• **Job item**
Copy out the records verbatim, starting at the line containing "Identify the location of insert-file-path-icon." and ending at the line containing "coordinates (68, 90).", with both of those lines included.

Start of The records

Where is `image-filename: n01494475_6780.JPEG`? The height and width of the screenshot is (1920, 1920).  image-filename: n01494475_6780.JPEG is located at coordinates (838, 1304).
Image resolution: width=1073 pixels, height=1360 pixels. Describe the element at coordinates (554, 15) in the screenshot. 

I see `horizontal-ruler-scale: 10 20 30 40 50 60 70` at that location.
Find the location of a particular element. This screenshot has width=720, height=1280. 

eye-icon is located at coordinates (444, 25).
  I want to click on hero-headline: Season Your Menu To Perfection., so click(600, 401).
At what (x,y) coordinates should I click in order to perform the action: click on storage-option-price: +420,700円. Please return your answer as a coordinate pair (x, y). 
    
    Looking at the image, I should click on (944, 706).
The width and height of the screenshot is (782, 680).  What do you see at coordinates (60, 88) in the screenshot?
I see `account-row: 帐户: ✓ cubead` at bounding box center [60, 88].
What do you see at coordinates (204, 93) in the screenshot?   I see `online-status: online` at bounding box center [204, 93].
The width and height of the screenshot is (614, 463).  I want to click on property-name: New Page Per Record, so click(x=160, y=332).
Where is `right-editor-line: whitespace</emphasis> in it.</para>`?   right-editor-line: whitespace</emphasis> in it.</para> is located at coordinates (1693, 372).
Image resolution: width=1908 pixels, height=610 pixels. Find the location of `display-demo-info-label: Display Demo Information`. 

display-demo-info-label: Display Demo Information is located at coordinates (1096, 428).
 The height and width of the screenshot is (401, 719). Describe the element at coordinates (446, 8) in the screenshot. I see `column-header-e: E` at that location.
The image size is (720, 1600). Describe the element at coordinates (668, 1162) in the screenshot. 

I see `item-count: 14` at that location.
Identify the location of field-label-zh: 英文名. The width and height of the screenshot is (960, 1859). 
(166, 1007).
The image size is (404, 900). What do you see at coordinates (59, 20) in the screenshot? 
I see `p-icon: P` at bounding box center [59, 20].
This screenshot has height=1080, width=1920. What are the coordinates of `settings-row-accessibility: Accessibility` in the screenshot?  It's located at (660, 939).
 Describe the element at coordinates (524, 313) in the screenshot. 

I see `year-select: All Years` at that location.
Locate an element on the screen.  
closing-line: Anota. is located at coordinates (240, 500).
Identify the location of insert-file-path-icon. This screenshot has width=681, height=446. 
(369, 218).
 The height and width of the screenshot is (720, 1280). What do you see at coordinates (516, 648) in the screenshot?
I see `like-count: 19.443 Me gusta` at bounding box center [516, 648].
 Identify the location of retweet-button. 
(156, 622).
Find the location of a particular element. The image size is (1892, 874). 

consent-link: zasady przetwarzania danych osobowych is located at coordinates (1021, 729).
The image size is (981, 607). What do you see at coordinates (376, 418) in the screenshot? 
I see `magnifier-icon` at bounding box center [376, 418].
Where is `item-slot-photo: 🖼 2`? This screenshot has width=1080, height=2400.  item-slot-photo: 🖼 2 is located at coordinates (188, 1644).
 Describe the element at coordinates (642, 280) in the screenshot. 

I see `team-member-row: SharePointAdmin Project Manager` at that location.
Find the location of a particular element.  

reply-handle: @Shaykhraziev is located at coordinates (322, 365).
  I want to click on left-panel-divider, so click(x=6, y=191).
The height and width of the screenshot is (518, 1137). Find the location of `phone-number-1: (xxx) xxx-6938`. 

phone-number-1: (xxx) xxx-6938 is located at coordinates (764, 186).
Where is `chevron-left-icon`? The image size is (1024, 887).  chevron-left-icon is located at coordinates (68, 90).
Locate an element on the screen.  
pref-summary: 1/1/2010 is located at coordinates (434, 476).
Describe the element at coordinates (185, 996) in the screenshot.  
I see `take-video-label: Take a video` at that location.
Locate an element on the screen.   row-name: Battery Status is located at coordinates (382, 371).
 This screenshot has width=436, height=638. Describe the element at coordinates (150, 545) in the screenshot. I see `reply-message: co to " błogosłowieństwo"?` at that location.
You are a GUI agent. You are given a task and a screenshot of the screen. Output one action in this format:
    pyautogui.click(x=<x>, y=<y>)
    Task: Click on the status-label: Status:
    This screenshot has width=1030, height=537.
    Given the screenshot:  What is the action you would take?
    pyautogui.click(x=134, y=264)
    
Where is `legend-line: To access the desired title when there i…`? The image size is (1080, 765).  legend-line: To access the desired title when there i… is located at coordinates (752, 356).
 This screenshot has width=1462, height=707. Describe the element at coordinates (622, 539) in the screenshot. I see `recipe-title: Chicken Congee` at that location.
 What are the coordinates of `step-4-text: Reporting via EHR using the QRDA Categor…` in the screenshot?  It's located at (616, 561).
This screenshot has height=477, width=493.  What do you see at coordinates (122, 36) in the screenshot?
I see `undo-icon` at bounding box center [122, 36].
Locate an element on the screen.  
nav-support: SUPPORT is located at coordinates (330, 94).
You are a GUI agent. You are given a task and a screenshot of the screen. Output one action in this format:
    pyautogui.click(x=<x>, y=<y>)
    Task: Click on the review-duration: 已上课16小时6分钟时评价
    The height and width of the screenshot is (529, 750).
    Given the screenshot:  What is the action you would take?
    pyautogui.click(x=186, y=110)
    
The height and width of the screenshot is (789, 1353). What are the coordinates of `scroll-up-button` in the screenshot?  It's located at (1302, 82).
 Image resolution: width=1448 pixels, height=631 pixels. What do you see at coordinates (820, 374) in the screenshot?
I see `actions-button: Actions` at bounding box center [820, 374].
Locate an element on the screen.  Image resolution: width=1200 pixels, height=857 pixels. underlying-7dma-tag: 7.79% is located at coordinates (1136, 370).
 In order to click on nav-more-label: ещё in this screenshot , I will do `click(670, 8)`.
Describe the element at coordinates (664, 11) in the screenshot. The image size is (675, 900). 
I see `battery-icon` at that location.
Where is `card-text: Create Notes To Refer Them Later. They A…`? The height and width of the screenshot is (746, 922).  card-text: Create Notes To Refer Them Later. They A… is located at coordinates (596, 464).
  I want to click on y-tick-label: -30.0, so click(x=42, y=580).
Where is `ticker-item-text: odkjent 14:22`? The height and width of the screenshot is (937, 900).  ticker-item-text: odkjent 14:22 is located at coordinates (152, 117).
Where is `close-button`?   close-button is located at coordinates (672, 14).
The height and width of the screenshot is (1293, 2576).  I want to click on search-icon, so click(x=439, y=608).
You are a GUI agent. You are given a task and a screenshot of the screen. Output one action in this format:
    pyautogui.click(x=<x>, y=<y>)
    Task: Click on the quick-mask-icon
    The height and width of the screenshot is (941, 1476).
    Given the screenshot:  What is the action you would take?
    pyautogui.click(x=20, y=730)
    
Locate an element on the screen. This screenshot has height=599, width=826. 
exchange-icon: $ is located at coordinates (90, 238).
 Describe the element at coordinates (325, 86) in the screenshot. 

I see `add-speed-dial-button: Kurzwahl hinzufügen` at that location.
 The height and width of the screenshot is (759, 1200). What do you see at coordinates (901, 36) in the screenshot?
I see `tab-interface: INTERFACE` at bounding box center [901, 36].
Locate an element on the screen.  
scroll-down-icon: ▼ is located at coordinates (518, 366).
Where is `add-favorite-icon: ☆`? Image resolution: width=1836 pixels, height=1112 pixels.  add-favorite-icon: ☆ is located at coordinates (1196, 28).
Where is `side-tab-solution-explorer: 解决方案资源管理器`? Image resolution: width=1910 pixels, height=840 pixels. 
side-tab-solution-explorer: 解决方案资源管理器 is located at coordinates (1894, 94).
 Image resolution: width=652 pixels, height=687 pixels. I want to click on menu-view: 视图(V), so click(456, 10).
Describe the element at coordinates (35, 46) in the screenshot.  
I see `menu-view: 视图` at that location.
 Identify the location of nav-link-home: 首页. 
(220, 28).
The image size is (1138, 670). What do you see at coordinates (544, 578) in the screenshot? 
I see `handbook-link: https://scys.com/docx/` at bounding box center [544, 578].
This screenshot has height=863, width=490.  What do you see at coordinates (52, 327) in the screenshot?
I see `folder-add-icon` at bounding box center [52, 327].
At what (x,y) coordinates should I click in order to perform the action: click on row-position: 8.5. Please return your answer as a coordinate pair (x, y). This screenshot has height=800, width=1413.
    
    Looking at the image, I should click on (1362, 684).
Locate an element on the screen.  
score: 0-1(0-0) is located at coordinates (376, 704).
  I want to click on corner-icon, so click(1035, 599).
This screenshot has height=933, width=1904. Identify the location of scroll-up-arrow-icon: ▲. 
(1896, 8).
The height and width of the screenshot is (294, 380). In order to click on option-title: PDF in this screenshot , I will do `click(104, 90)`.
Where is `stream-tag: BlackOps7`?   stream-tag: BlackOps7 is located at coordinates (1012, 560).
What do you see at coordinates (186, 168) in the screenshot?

End of The records

• **The completed task**
Identify the location of insert-file-path-icon. This screenshot has width=681, height=446. 
(369, 218).
 The height and width of the screenshot is (720, 1280). What do you see at coordinates (516, 648) in the screenshot?
I see `like-count: 19.443 Me gusta` at bounding box center [516, 648].
 Identify the location of retweet-button. 
(156, 622).
Find the location of a particular element. The image size is (1892, 874). 

consent-link: zasady przetwarzania danych osobowych is located at coordinates (1021, 729).
The image size is (981, 607). What do you see at coordinates (376, 418) in the screenshot? 
I see `magnifier-icon` at bounding box center [376, 418].
Where is `item-slot-photo: 🖼 2`? This screenshot has width=1080, height=2400.  item-slot-photo: 🖼 2 is located at coordinates (188, 1644).
 Describe the element at coordinates (642, 280) in the screenshot. 

I see `team-member-row: SharePointAdmin Project Manager` at that location.
Find the location of a particular element.  

reply-handle: @Shaykhraziev is located at coordinates (322, 365).
  I want to click on left-panel-divider, so click(x=6, y=191).
The height and width of the screenshot is (518, 1137). Find the location of `phone-number-1: (xxx) xxx-6938`. 

phone-number-1: (xxx) xxx-6938 is located at coordinates (764, 186).
Where is `chevron-left-icon`? The image size is (1024, 887).  chevron-left-icon is located at coordinates (68, 90).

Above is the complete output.